Dataset records:
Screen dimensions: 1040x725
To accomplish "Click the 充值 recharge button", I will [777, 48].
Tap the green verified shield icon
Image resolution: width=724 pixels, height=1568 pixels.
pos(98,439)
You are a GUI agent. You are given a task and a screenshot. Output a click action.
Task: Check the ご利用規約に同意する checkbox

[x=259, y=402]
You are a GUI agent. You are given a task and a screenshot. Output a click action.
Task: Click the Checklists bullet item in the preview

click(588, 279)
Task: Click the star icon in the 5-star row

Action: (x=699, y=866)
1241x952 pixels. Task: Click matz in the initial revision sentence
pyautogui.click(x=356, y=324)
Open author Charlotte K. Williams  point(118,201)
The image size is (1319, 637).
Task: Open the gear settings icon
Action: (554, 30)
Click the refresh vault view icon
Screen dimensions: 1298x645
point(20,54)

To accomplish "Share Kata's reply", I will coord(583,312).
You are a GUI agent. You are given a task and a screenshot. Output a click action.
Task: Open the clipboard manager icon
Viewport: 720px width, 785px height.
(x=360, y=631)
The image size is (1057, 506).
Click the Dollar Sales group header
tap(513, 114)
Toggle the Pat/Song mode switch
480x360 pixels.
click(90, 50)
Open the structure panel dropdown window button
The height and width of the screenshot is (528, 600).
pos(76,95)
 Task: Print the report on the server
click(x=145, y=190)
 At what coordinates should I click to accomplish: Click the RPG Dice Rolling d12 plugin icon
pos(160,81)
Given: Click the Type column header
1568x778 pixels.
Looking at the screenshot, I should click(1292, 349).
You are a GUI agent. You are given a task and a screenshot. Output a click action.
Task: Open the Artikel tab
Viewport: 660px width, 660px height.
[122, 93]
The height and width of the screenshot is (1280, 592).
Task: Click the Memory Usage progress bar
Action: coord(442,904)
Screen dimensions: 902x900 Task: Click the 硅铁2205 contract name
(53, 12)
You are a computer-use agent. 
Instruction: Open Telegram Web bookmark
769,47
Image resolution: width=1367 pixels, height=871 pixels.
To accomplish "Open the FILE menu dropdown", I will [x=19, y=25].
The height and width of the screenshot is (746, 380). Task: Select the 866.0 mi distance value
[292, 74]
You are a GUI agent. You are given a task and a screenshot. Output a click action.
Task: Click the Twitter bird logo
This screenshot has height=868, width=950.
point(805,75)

== WORK TASK ==
From the line containing "Task: Click the star icon in the 5-star row" down to the final line of the data, write out every line exactly; both the first and last of these belong in your answer, and nothing else does.

== OUTPUT FOR THIS TASK ==
Task: Click the star icon in the 5-star row

Action: (x=699, y=866)
1241x952 pixels. Task: Click matz in the initial revision sentence
pyautogui.click(x=356, y=324)
Open author Charlotte K. Williams  point(118,201)
The image size is (1319, 637).
Task: Open the gear settings icon
Action: (554, 30)
Click the refresh vault view icon
Screen dimensions: 1298x645
point(20,54)

To accomplish "Share Kata's reply", I will coord(583,312).
You are a GUI agent. You are given a task and a screenshot. Output a click action.
Task: Open the clipboard manager icon
Viewport: 720px width, 785px height.
(x=360, y=631)
The image size is (1057, 506).
Click the Dollar Sales group header
tap(513, 114)
Toggle the Pat/Song mode switch
480x360 pixels.
click(90, 50)
Open the structure panel dropdown window button
The height and width of the screenshot is (528, 600).
pos(76,95)
 Task: Print the report on the server
click(x=145, y=190)
 At what coordinates should I click to accomplish: Click the RPG Dice Rolling d12 plugin icon
pos(160,81)
Given: Click the Type column header
1568x778 pixels.
Looking at the screenshot, I should click(1292, 349).
You are a GUI agent. You are given a task and a screenshot. Output a click action.
Task: Open the Artikel tab
Viewport: 660px width, 660px height.
[122, 93]
The height and width of the screenshot is (1280, 592).
Task: Click the Memory Usage progress bar
Action: coord(442,904)
Screen dimensions: 902x900 Task: Click the 硅铁2205 contract name
(53, 12)
You are a computer-use agent. 
Instruction: Open Telegram Web bookmark
769,47
Image resolution: width=1367 pixels, height=871 pixels.
To accomplish "Open the FILE menu dropdown", I will [x=19, y=25].
The height and width of the screenshot is (746, 380). Task: Select the 866.0 mi distance value
[292, 74]
You are a GUI agent. You are given a task and a screenshot. Output a click action.
Task: Click the Twitter bird logo
This screenshot has height=868, width=950.
point(805,75)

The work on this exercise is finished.